### Task to carry out
Please return the whole listing word for word.

### Stored data
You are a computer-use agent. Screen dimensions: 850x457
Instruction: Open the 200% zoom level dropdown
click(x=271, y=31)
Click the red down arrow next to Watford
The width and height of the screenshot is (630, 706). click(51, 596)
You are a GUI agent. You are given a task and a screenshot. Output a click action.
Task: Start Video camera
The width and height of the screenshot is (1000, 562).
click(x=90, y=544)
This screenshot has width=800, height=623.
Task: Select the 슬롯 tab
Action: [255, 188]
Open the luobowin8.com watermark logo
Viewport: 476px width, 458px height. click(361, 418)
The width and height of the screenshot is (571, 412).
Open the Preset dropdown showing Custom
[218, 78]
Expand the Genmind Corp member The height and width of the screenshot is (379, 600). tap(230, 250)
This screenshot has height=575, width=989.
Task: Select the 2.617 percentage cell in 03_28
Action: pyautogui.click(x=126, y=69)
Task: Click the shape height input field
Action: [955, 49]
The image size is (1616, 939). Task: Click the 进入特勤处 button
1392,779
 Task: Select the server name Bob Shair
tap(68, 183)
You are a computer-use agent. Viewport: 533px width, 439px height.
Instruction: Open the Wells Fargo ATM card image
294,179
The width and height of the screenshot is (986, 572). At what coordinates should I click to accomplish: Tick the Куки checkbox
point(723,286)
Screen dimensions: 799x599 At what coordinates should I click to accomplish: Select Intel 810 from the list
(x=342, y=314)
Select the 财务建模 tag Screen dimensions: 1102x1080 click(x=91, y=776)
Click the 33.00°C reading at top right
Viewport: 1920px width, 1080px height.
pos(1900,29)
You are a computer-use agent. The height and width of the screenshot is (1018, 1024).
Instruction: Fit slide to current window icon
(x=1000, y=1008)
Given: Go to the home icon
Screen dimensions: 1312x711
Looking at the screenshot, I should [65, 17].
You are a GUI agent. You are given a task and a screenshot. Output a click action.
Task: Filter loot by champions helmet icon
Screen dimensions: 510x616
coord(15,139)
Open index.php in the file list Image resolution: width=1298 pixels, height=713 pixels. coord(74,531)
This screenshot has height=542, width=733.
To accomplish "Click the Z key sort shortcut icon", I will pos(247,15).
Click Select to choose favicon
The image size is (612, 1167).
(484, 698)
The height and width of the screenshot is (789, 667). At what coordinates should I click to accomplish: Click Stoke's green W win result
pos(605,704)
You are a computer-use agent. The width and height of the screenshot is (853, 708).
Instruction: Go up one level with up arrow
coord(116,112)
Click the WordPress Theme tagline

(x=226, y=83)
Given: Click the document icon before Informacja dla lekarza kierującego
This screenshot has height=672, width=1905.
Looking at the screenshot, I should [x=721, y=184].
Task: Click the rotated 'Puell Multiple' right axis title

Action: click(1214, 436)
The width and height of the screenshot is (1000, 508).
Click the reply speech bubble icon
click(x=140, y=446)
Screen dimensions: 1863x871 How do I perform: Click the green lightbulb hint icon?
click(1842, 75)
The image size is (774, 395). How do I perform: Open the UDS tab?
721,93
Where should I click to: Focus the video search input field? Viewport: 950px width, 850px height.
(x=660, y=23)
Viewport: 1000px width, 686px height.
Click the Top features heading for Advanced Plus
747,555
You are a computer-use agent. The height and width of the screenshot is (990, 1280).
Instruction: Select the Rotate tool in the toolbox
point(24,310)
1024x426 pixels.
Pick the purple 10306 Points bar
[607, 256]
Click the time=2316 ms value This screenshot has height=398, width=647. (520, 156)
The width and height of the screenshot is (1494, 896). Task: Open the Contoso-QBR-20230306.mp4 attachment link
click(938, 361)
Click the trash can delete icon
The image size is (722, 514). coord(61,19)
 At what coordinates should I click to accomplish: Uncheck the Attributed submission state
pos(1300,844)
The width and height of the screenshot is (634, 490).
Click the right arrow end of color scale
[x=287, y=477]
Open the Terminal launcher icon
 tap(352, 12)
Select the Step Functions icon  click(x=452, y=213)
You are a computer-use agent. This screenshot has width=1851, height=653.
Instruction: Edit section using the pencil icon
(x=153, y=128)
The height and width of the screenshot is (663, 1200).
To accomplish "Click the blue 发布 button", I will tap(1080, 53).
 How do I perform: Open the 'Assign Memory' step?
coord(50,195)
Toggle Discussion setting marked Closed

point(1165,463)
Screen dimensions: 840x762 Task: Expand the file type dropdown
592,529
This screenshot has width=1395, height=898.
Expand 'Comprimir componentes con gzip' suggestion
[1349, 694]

### Your solution
You are a computer-use agent. Screen dimensions: 850x457
Instruction: Open the 200% zoom level dropdown
click(x=271, y=31)
Click the red down arrow next to Watford
The width and height of the screenshot is (630, 706). click(51, 596)
You are a GUI agent. You are given a task and a screenshot. Output a click action.
Task: Start Video camera
The width and height of the screenshot is (1000, 562).
click(x=90, y=544)
This screenshot has width=800, height=623.
Task: Select the 슬롯 tab
Action: [255, 188]
Open the luobowin8.com watermark logo
Viewport: 476px width, 458px height. click(361, 418)
The width and height of the screenshot is (571, 412).
Open the Preset dropdown showing Custom
[218, 78]
Expand the Genmind Corp member The height and width of the screenshot is (379, 600). tap(230, 250)
This screenshot has height=575, width=989.
Task: Select the 2.617 percentage cell in 03_28
Action: pyautogui.click(x=126, y=69)
Task: Click the shape height input field
Action: [955, 49]
The image size is (1616, 939). Task: Click the 进入特勤处 button
1392,779
 Task: Select the server name Bob Shair
tap(68, 183)
You are a computer-use agent. Viewport: 533px width, 439px height.
Instruction: Open the Wells Fargo ATM card image
294,179
The width and height of the screenshot is (986, 572). At what coordinates should I click to accomplish: Tick the Куки checkbox
point(723,286)
Screen dimensions: 799x599 At what coordinates should I click to accomplish: Select Intel 810 from the list
(x=342, y=314)
Select the 财务建模 tag Screen dimensions: 1102x1080 click(x=91, y=776)
Click the 33.00°C reading at top right
Viewport: 1920px width, 1080px height.
pos(1900,29)
You are a computer-use agent. The height and width of the screenshot is (1018, 1024).
Instruction: Fit slide to current window icon
(x=1000, y=1008)
Given: Go to the home icon
Screen dimensions: 1312x711
Looking at the screenshot, I should [65, 17].
You are a GUI agent. You are given a task and a screenshot. Output a click action.
Task: Filter loot by champions helmet icon
Screen dimensions: 510x616
coord(15,139)
Open index.php in the file list Image resolution: width=1298 pixels, height=713 pixels. coord(74,531)
This screenshot has height=542, width=733.
To accomplish "Click the Z key sort shortcut icon", I will pos(247,15).
Click Select to choose favicon
The image size is (612, 1167).
(484, 698)
The height and width of the screenshot is (789, 667). At what coordinates should I click to accomplish: Click Stoke's green W win result
pos(605,704)
You are a computer-use agent. The width and height of the screenshot is (853, 708).
Instruction: Go up one level with up arrow
coord(116,112)
Click the WordPress Theme tagline

(x=226, y=83)
Given: Click the document icon before Informacja dla lekarza kierującego
This screenshot has height=672, width=1905.
Looking at the screenshot, I should [x=721, y=184].
Task: Click the rotated 'Puell Multiple' right axis title

Action: click(1214, 436)
The width and height of the screenshot is (1000, 508).
Click the reply speech bubble icon
click(x=140, y=446)
Screen dimensions: 1863x871 How do I perform: Click the green lightbulb hint icon?
click(1842, 75)
The image size is (774, 395). How do I perform: Open the UDS tab?
721,93
Where should I click to: Focus the video search input field? Viewport: 950px width, 850px height.
(x=660, y=23)
Viewport: 1000px width, 686px height.
Click the Top features heading for Advanced Plus
747,555
You are a computer-use agent. The height and width of the screenshot is (990, 1280).
Instruction: Select the Rotate tool in the toolbox
point(24,310)
1024x426 pixels.
Pick the purple 10306 Points bar
[607, 256]
Click the time=2316 ms value This screenshot has height=398, width=647. (520, 156)
The width and height of the screenshot is (1494, 896). Task: Open the Contoso-QBR-20230306.mp4 attachment link
click(938, 361)
Click the trash can delete icon
The image size is (722, 514). coord(61,19)
 At what coordinates should I click to accomplish: Uncheck the Attributed submission state
pos(1300,844)
The width and height of the screenshot is (634, 490).
Click the right arrow end of color scale
[x=287, y=477]
Open the Terminal launcher icon
 tap(352, 12)
Select the Step Functions icon  click(x=452, y=213)
You are a computer-use agent. This screenshot has width=1851, height=653.
Instruction: Edit section using the pencil icon
(x=153, y=128)
The height and width of the screenshot is (663, 1200).
To accomplish "Click the blue 发布 button", I will tap(1080, 53).
 How do I perform: Open the 'Assign Memory' step?
coord(50,195)
Toggle Discussion setting marked Closed

point(1165,463)
Screen dimensions: 840x762 Task: Expand the file type dropdown
592,529
This screenshot has width=1395, height=898.
Expand 'Comprimir componentes con gzip' suggestion
[1349, 694]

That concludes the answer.